OK, we have filesort, let's try to avoid it based on the manual:

mysql> explain select id, count(c1) from tg1 group by id order by null;
+----+-------------+-------+------+---------------+------+---------+------+-----
-+-----------------+
| id | select_type | table | type | possible_keys | key  | key_len | ref  | rows
 | Extra           |
+----+-------------+-------+------+---------------+------+---------+------+-----
-+-----------------+
|  1 | SIMPLE      | tg1   | ALL  | NULL          | NULL | NULL    | NULL |    4
 | Using temporary |
+----+-------------+-------+------+---------------+------+---------+------+-----
-+-----------------+
1 row in set (0.00 sec)

It works as documented, but try this:

mysql> explain select id, count(distinct c1) from tg1 group by id order by null;

+----+-------------+-------+------+---------------+------+---------+------+-----
-+----------------+
| id | select_type | table | type | possible_keys | key  | key_len | ref  | rows
 | Extra          |
+----+-------------+-------+------+---------------+------+---------+------+-----
-+----------------+
|  1 | SIMPLE      | tg1   | ALL  | NULL          | NULL | NULL    | NULL |    4
 | Using filesort |
+----+-------------+-------+------+---------------+------+---------+------+-----
-+----------------+
1 row in set (0.00 sec)

More complex cases may end up with plans like these:

mysql> explain select t1.id, t2.id, count(distinct t1.c1) from tg1 t1 join tg1 t
2 group by t1.id, t2.id order by null\G
*************************** 1. row ***************************
           id: 1
  select_type: SIMPLE
        table: t1
         type: ALL
possible_keys: NULL
          key: NULL
      key_len: NULL
          ref: NULL
         rows: 4
        Extra: Using temporary; Using filesort
*************************** 2. row ***************************
           id: 1
  select_type: SIMPLE
        table: t2
         type: ALL
possible_keys: NULL
          key: NULL
      key_len: NULL
          ref: NULL
         rows: 4
        Extra: Using join buffer (Block Nested Loop)
2 rows in set (0.00 sec)

Suggested fix:
Make sure manual clearly explains that there are cases when extra filesort step is still needed, even with ORDER BY NULL added explicitly.

At the optimizer code level, please, consider adding a comment to the plan explaining that filesort is actually used to apply aggregation function only to distinct arguments.

Hello Valeriy,

Thank you for the report.

Thanks,
Umesh

Thank you for your bug report.
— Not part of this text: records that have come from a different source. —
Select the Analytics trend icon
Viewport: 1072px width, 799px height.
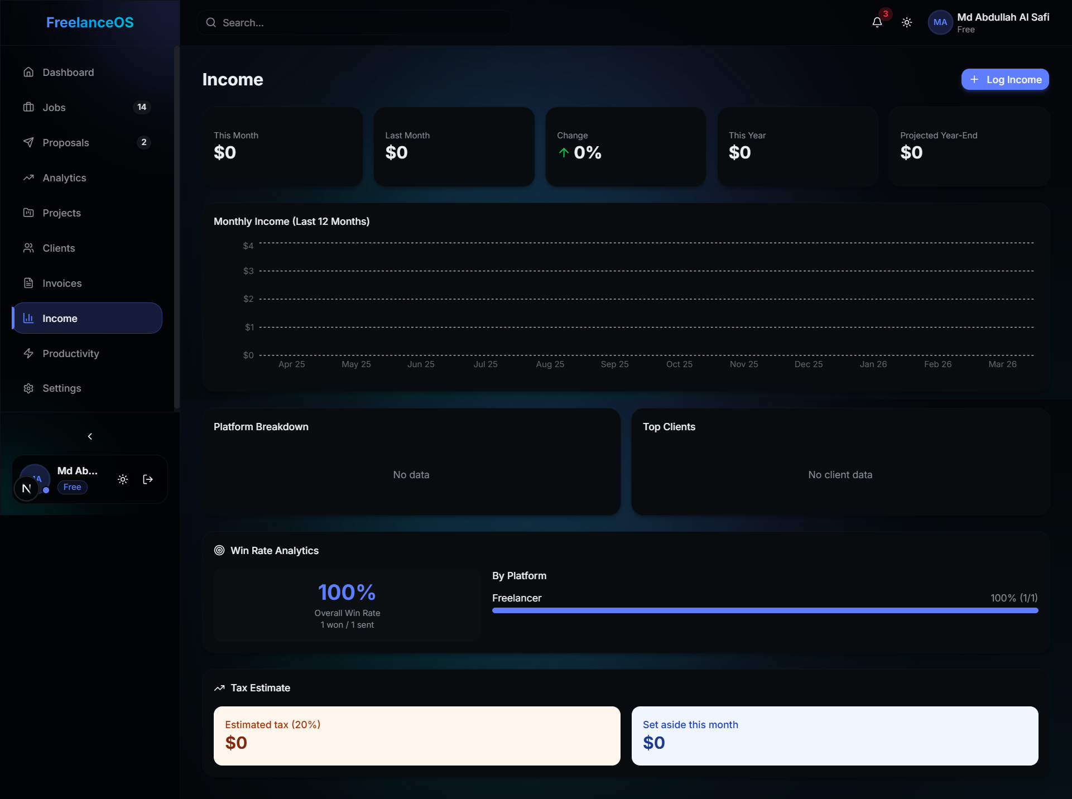coord(29,177)
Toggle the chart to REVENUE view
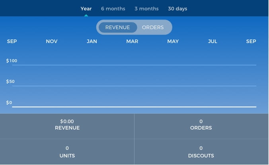The width and height of the screenshot is (269, 165). tap(118, 28)
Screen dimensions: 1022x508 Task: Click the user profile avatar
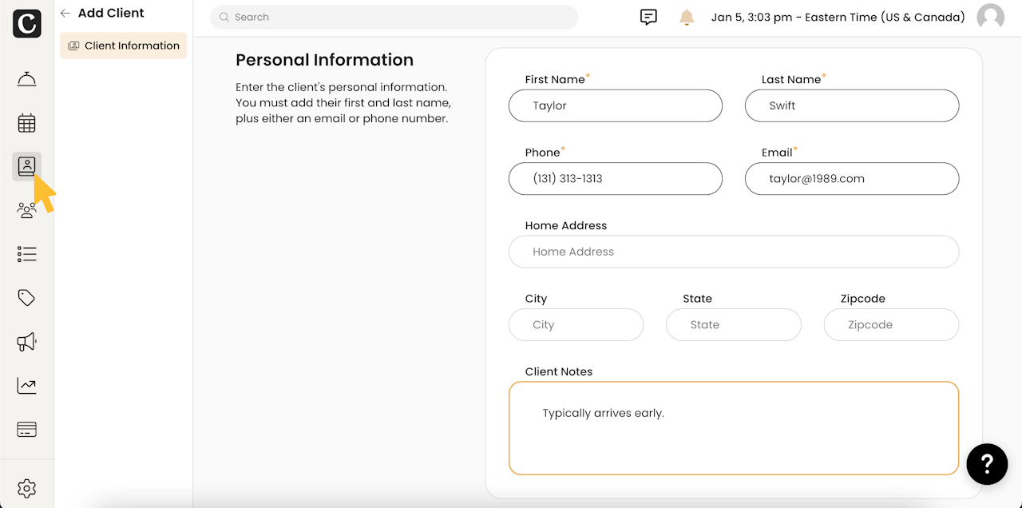click(990, 17)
This issue has been addressed in the documentation. The updated documentation will appear on our website shortly.

Note added per discussion with optimizer team:

The optimizer may still choose to use sorting to implement grouping
operations. ORDER BY NULL suppresses sorting of the result, not prior
sorting done by grouping operations to determine the result.

(Overhead of "sorting the result" differs from using sorting to come up with the result.)